**WORK TO COMPLETE**
Reproduce the passage of the speech pathology blog introduction below, from "A Little About" up to and including "through the years.", without changing anything.

**SELECTED EXCERPT**
--------------------

A Little About Me and This Blog

I have been a licensed Speech-Language Pathologist (SLP) since 1987. I am a member of the American Speech and Hearing Association. I have worked in the states of New York, Hawaii and Florida. I am currently in New York State. I have worked in settings that include public schools, special education preschools, hospitals, adult day treatment programs, home health rehabilitation, early intervention and preschool homebased therapy. I have provided evaluation and therapy to people ranging in age from 6 months to 100 years. I have worked with a wide range of conditions and treatments including fluency, aphasia, apraxia, voice disorders, dysphagia, cleft palate, hearing impairment, articulation delay, language delay, augmentative/alternative communication, autism, and many others through the years.
The purpose of this Blog is to share information and answer questions that you may have. I will strive to provide the correct information to the best of my professional knowledge. I may not share the same professional opinion as other licensed speech pathologists and I encourage second opinions if you want to be as informed as possible.

Wednesday, December 30, 2009

Who Can Speech Pathologists Help?

--------------------

**ENTRIES SUPPLIED**
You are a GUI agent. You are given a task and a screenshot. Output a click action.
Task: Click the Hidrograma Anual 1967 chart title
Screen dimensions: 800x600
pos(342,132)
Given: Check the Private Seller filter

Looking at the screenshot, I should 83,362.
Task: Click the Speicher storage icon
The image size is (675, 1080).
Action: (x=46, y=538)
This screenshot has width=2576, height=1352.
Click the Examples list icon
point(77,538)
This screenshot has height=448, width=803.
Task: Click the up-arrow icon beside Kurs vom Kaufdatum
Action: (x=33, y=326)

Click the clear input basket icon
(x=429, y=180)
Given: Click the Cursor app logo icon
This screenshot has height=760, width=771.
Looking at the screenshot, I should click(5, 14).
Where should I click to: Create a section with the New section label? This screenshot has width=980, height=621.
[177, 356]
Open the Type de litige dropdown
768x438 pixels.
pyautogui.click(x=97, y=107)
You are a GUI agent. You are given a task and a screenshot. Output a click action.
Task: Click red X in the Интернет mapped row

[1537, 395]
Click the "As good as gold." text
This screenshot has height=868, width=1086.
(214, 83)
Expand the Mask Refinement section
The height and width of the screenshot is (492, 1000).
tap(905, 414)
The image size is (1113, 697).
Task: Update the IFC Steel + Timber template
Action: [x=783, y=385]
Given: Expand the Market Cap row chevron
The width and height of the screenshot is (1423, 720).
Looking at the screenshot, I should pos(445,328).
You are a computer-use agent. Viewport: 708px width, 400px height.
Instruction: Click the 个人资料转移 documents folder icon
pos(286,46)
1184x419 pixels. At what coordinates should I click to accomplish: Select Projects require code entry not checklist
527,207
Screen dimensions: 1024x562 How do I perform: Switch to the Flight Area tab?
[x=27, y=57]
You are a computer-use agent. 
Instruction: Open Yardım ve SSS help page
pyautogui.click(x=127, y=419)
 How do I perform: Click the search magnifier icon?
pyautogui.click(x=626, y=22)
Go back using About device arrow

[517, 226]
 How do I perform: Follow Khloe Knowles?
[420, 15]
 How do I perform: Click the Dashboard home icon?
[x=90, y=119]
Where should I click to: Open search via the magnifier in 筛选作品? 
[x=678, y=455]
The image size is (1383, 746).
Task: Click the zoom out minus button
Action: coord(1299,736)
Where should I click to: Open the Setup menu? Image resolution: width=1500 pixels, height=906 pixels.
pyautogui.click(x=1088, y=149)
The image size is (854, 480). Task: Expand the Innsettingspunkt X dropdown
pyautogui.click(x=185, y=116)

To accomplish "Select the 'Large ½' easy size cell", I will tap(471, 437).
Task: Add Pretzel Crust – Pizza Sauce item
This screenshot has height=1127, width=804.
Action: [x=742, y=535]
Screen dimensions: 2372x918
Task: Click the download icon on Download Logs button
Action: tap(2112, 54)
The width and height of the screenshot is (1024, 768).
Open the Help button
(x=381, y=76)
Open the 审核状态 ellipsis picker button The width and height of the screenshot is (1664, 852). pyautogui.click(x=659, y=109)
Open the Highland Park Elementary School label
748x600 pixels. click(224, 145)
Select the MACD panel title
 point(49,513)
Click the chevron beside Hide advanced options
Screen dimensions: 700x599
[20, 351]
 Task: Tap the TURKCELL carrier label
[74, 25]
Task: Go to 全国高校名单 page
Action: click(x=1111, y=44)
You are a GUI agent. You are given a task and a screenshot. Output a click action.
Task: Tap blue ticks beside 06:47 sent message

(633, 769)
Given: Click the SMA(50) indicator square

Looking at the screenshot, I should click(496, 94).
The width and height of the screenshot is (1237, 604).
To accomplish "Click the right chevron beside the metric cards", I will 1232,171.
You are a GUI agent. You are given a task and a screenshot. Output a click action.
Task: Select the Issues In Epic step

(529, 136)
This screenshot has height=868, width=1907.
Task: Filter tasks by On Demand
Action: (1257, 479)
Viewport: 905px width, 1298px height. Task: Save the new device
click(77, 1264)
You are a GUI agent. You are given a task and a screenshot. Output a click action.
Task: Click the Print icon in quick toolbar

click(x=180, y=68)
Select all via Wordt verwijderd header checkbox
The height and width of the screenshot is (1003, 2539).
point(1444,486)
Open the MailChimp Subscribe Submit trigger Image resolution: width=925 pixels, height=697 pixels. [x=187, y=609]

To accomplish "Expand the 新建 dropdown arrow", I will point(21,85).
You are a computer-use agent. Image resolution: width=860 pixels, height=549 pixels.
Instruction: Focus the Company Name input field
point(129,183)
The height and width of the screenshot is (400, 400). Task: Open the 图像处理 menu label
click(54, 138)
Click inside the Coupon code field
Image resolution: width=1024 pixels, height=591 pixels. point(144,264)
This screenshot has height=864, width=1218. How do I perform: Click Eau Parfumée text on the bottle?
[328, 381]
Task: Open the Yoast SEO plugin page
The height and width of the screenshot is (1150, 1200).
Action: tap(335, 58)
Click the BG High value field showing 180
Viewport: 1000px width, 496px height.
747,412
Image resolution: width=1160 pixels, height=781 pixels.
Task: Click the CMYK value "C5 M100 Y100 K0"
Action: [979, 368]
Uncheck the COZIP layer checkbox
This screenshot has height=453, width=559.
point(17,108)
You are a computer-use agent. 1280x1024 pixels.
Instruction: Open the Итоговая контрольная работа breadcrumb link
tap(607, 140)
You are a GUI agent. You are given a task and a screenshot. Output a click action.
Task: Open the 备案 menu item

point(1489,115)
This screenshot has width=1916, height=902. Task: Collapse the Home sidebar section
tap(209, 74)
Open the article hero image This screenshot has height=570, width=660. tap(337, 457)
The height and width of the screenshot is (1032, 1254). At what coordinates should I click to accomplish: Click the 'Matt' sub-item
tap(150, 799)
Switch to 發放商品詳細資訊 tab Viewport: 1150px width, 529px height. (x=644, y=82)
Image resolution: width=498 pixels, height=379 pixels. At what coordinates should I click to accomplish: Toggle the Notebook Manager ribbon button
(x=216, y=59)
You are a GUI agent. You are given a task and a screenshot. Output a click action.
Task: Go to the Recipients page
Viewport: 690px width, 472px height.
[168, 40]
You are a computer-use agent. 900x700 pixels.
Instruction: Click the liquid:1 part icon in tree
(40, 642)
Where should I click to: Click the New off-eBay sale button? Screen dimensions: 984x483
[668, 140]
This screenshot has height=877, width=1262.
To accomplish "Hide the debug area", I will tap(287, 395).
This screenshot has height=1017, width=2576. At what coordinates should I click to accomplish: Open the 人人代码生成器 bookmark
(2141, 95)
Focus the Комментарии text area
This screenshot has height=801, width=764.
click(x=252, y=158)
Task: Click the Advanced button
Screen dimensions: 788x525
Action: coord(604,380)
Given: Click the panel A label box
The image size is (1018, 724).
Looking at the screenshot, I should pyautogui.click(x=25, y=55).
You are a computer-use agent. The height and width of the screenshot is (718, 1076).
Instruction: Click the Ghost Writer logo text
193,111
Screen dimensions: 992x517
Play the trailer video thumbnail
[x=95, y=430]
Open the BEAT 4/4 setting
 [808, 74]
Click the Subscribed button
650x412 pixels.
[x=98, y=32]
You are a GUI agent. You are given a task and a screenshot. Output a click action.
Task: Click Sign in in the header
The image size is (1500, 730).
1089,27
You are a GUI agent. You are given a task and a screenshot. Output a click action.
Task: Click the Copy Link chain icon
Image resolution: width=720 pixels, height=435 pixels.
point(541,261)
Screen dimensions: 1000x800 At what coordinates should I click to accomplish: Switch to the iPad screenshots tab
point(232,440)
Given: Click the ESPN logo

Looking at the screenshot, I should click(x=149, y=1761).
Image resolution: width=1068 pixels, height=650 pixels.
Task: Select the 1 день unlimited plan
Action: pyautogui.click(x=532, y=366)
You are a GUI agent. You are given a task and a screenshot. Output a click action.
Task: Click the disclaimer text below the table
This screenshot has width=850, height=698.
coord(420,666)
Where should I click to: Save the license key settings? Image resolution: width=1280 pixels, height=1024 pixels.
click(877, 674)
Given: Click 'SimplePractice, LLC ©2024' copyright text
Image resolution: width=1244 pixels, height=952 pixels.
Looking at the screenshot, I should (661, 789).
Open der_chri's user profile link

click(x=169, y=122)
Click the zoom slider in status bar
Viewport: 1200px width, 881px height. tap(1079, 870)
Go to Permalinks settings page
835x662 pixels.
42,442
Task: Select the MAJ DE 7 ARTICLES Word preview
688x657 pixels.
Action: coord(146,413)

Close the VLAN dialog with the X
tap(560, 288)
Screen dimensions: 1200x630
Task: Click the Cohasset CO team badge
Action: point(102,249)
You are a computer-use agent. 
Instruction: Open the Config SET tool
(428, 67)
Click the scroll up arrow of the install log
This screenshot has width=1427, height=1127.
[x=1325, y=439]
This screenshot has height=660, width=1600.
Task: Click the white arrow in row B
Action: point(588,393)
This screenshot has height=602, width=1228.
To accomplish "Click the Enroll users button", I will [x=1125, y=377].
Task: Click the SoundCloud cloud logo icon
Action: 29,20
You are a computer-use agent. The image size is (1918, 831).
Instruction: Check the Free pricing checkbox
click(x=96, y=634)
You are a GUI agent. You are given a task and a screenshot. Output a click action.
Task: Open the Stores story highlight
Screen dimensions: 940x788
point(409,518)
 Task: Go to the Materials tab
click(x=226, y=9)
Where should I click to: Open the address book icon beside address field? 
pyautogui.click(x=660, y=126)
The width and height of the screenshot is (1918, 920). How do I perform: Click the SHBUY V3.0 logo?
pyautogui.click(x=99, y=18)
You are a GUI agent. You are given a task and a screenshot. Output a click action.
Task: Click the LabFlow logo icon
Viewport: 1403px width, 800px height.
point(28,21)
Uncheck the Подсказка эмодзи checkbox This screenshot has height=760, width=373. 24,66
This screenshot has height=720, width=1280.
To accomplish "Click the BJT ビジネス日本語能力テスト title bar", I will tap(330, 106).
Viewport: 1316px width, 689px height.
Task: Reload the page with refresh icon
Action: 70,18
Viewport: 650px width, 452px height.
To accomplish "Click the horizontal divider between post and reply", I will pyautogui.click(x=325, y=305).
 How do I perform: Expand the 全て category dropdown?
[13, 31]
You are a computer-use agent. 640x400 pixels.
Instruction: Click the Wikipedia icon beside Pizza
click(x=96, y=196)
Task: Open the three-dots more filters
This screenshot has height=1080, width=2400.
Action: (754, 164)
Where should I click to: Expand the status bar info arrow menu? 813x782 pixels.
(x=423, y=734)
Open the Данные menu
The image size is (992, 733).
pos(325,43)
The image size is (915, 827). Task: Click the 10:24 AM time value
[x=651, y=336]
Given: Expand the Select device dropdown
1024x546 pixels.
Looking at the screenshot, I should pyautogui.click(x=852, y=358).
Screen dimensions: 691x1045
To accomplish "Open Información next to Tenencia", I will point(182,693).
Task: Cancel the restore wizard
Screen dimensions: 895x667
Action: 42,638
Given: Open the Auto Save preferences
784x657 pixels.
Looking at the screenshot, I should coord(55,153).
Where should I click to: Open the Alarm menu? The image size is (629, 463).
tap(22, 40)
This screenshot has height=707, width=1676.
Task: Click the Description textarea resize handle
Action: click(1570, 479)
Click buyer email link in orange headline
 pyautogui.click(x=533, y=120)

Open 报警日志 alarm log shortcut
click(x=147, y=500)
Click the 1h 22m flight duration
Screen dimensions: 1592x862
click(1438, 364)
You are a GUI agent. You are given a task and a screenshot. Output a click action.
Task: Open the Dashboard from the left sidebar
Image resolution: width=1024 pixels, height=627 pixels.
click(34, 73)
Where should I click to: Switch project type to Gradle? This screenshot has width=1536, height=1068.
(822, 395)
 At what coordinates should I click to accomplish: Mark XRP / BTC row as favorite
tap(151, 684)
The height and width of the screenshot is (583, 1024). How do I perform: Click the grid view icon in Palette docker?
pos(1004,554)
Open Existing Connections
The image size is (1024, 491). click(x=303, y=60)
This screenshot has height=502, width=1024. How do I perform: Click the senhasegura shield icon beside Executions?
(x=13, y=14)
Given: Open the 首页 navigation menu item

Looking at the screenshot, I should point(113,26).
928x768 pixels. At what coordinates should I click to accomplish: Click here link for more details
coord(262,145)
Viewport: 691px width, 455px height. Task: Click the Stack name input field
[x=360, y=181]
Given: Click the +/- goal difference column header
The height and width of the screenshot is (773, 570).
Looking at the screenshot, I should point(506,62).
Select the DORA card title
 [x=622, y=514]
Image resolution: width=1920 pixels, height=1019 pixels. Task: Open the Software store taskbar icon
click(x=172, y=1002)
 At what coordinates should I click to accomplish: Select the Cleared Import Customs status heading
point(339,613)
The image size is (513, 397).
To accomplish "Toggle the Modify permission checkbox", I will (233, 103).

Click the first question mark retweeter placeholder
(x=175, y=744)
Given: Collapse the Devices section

--------------------

**TASK SOLUTION**
A Little About Me and This Blog

I have been a licensed Speech-Language Pathologist (SLP) since 1987. I am a member of the American Speech and Hearing Association. I have worked in the states of New York, Hawaii and Florida. I am currently in New York State. I have worked in settings that include public schools, special education preschools, hospitals, adult day treatment programs, home health rehabilitation, early intervention and preschool homebased therapy. I have provided evaluation and therapy to people ranging in age from 6 months to 100 years. I have worked with a wide range of conditions and treatments including fluency, aphasia, apraxia, voice disorders, dysphagia, cleft palate, hearing impairment, articulation delay, language delay, augmentative/alternative communication, autism, and many others through the years.